In 2009, Tswelopele staff members suffered a 10% wage cut for 7 months after Tswelopele waited for SABC to renew their contract. This was accompanied by an 8-day late salary payment, after the company had apparently spent R400,000 expanding their working premises.

In 2017, Tswelopele faced additional controversy when the broadcaster was unable to pay not only Tswelopele but several South African production companies that produced their content. This resulted in salaries being paid late. An article published by ZAlebs stated that the presenters had also not been paid.

==Competition==
In 2009, M-Net launched a lifestyle programme that was similar in content to that of Top Billing.

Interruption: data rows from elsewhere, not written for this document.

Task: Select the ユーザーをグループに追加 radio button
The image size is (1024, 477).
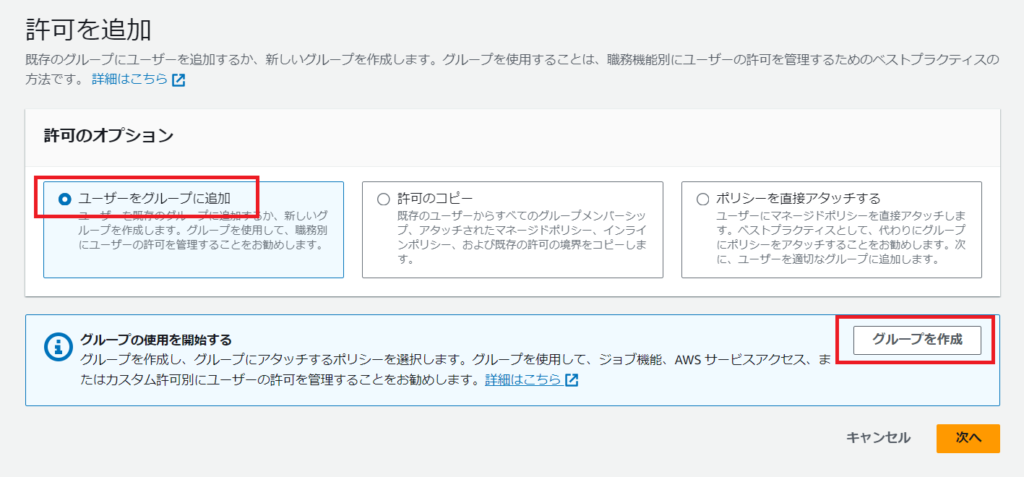Action: 65,198
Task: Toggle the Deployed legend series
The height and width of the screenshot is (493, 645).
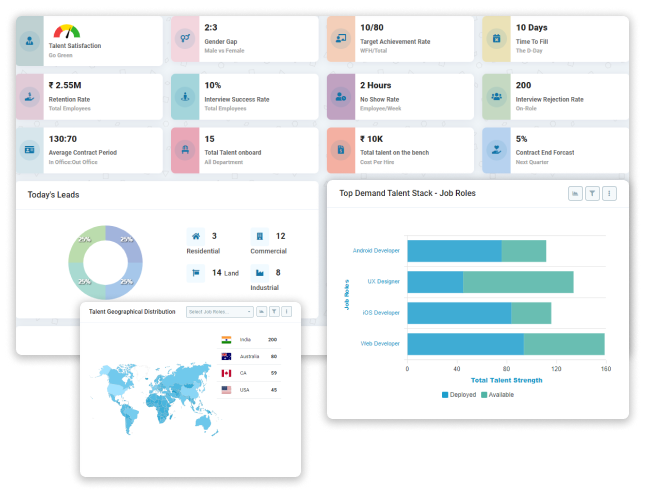Action: tap(460, 395)
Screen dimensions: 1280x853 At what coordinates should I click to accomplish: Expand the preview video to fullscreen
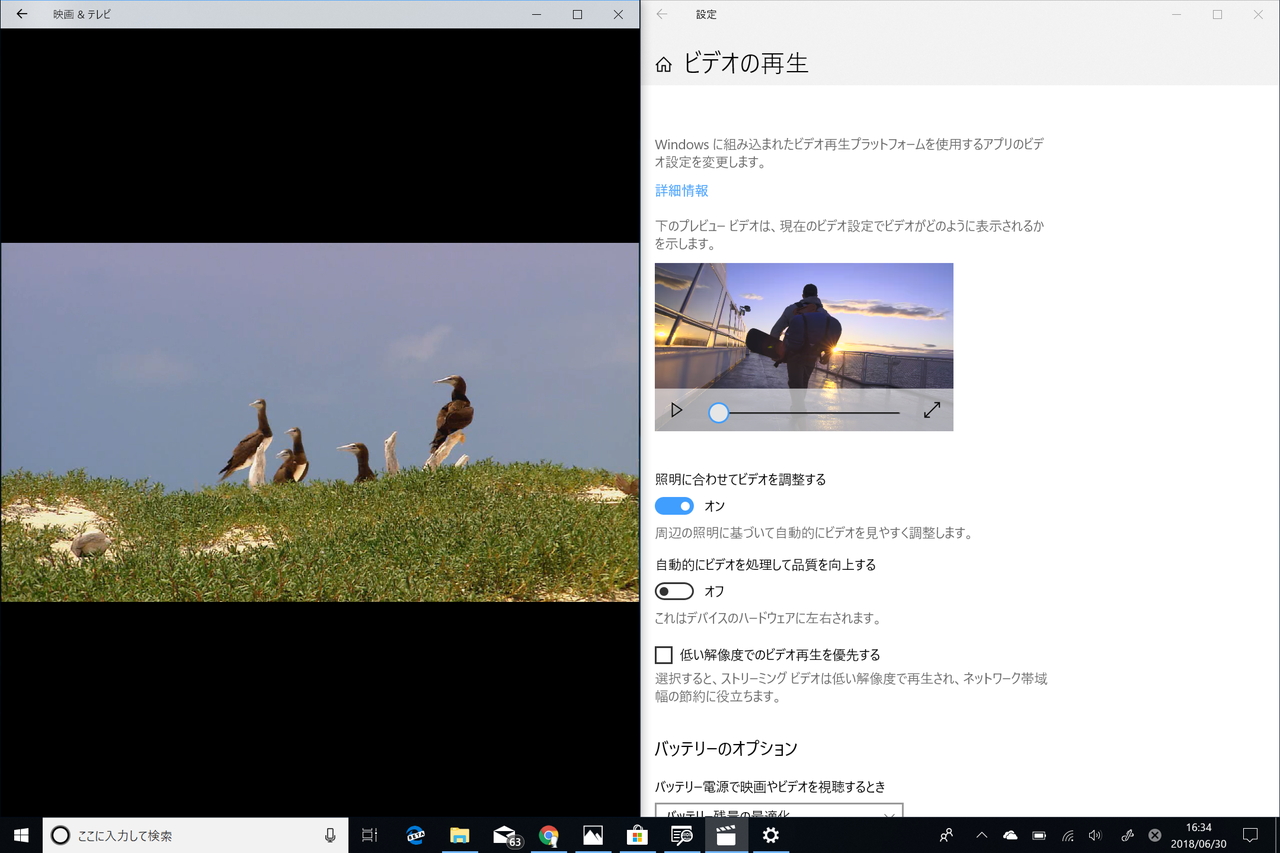click(931, 409)
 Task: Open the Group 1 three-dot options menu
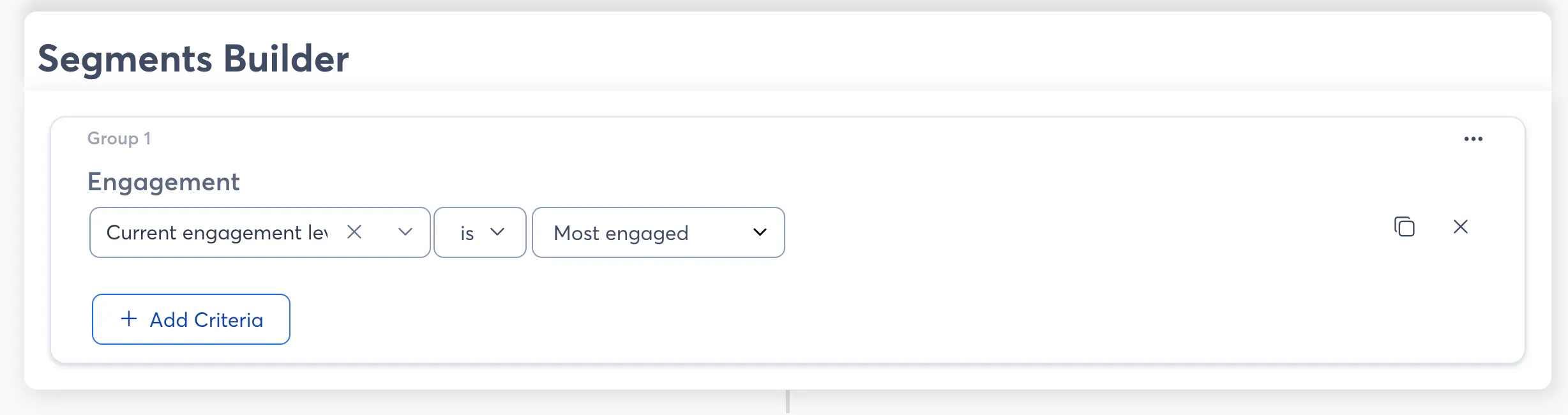1473,139
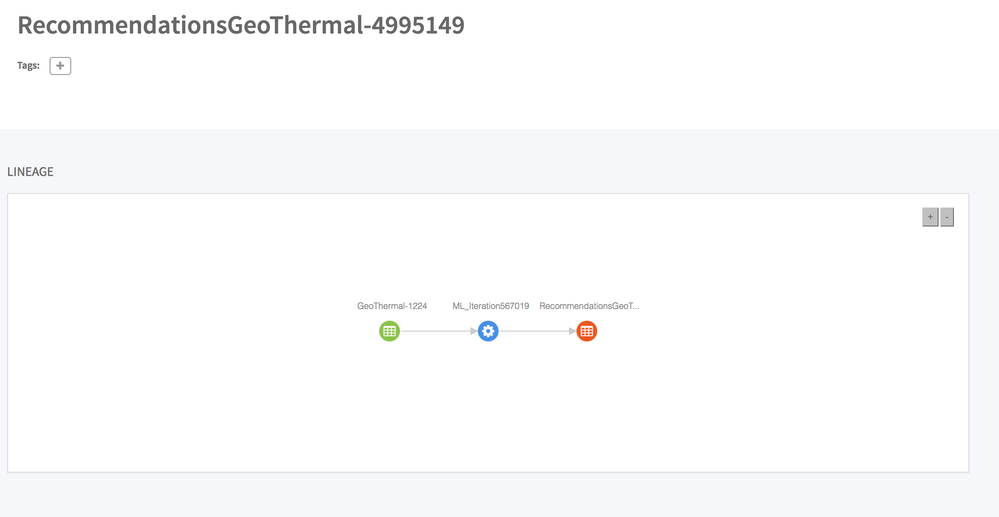999x517 pixels.
Task: Click arrowhead pointing into the blue gear node
Action: 473,331
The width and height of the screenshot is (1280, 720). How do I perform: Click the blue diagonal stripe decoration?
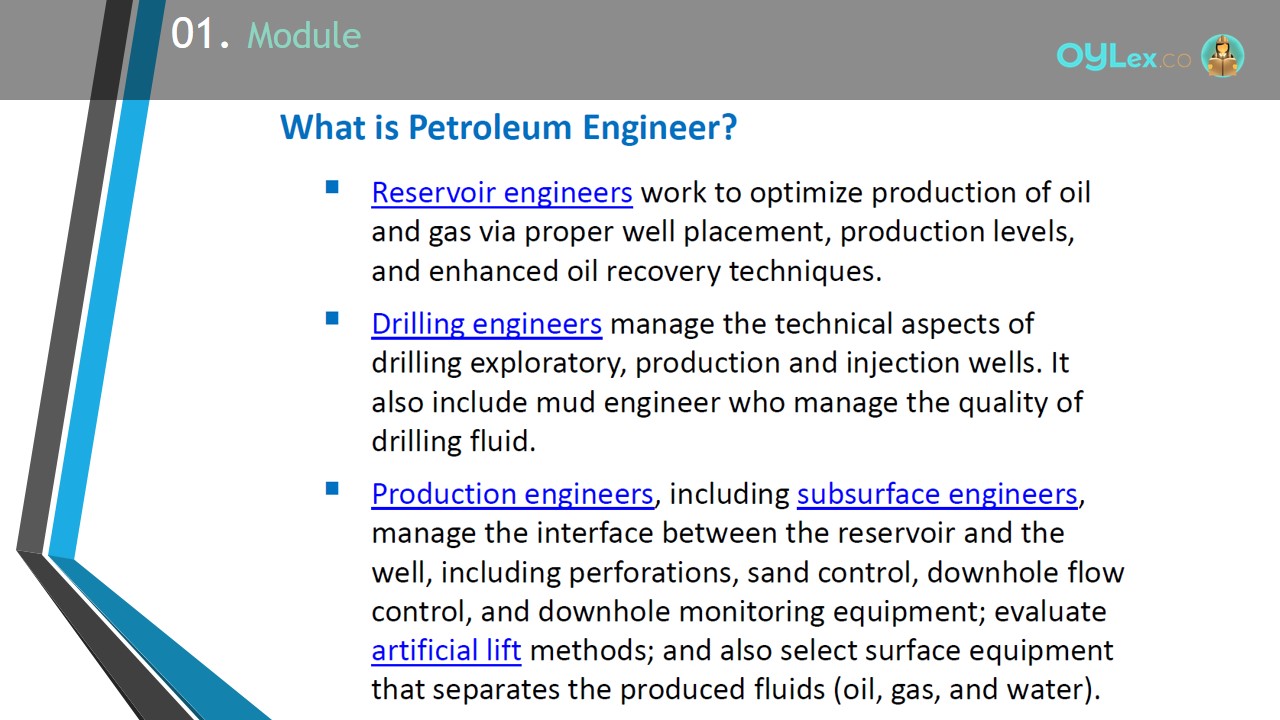pyautogui.click(x=105, y=300)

The M-Net show, All Access, was given the same time slot as Top Billing. Lani Lombard, M-Net's publicist, was reported saying that the show will be "fun-filled, unpretentious and we trust that many M-net viewers who have been watching Top Billing over the years will migrate to All Access". Five seasons of the show were aired on M-Net before it was moved to one of M-Net's sister channels, Mzanzi Magic.